Inspirée d’autres associations comme Fruimalin à Dijon ou les Marteaux du jardin à Saint-Malo, Tous au verger est née du constat que « beaucoup de fruits sont gaspillés car ils ne sont pas ramassés », souligne son cofondateur Benoît Brault. Par manque de temps, d’envie, de condition physique ou tout simplement parce qu’ils en ont trop, certains propriétaires laissent pourrir quantité de fruits dans leur jardin ou leur verger. « Ce serait quand même dommage de laisser autant de fruits se perdre », indique Marie-Line, une jeune retraitée qui participe à sa première cueillette.

Du glanage et non du maraudage

Pour lutter contre le gaspillage, les bénévoles de l’association pratiquent donc le glanage, une pratique ancestrale à ne pas confondre avec le maraudage, qui est considéré comme du vol. « On ne s’introduit pas par effraction chez les gens, assure Benoît Brault. On intervient à leur demande ou alors on sonne chez eux, on leur explique notre démarche et très souvent ils nous ouvrent volontiers leurs portes ».

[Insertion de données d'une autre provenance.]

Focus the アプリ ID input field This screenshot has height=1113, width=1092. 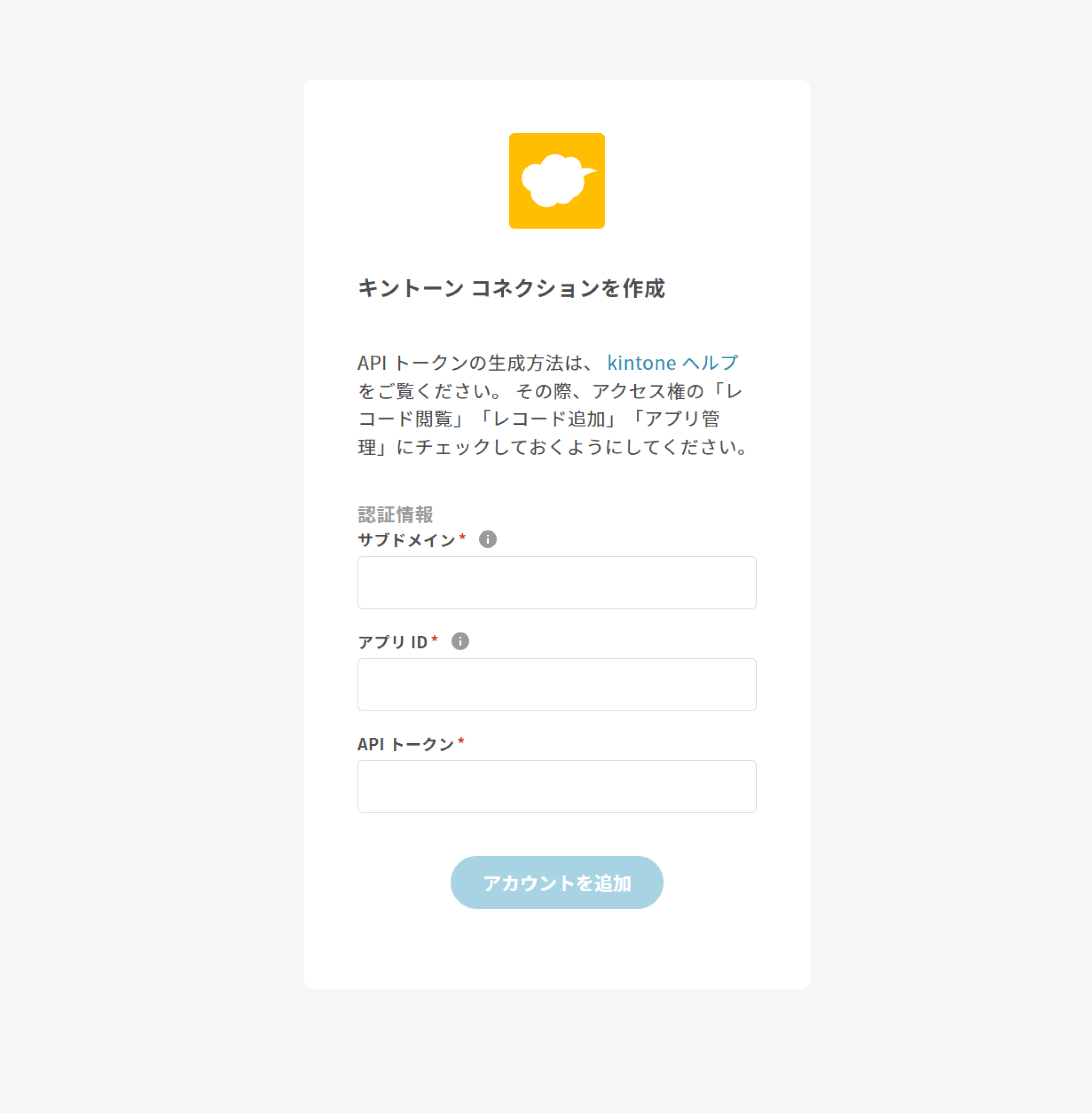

Chaque semaine ou presque, les glaneurs vitréens se retroussent les manches pour cueillir des kilos de poires, de prunes, de cerises ou autres fruits de saison. « On divise ensuite la récolte avec une partie pour le propriétaire, une autre pour les bénévoles et on redistribue enfin le reste à une épicerie solidaire », précise Benoît Brault. Les pommes, qui ne manquent pas dans le coin, sont quant à elles pressées pour en faire un jus anti-gaspi, vendu ou distribué dans les environs.

L’association cherche à préserver des variétés locales de pommes

En plus d’être écologique et solidaire, la démarche de Tous au verger favorise aussi le lien social et la convivialité entre habitants. « On découvre aussi des endroits auxquels on n’aurait pas eu accès autrement », ajoute Marie-Line.

En parallèle des cueillettes, l’association a également signé une convention avec la ville de Vitré pour exploiter et entretenir trois vergers implantés sur le domaine public. Elle y propose des ateliers taille et greffe et espère, à terme, contribuer à la préservation et à la valorisation de variétés locales un peu oubliées.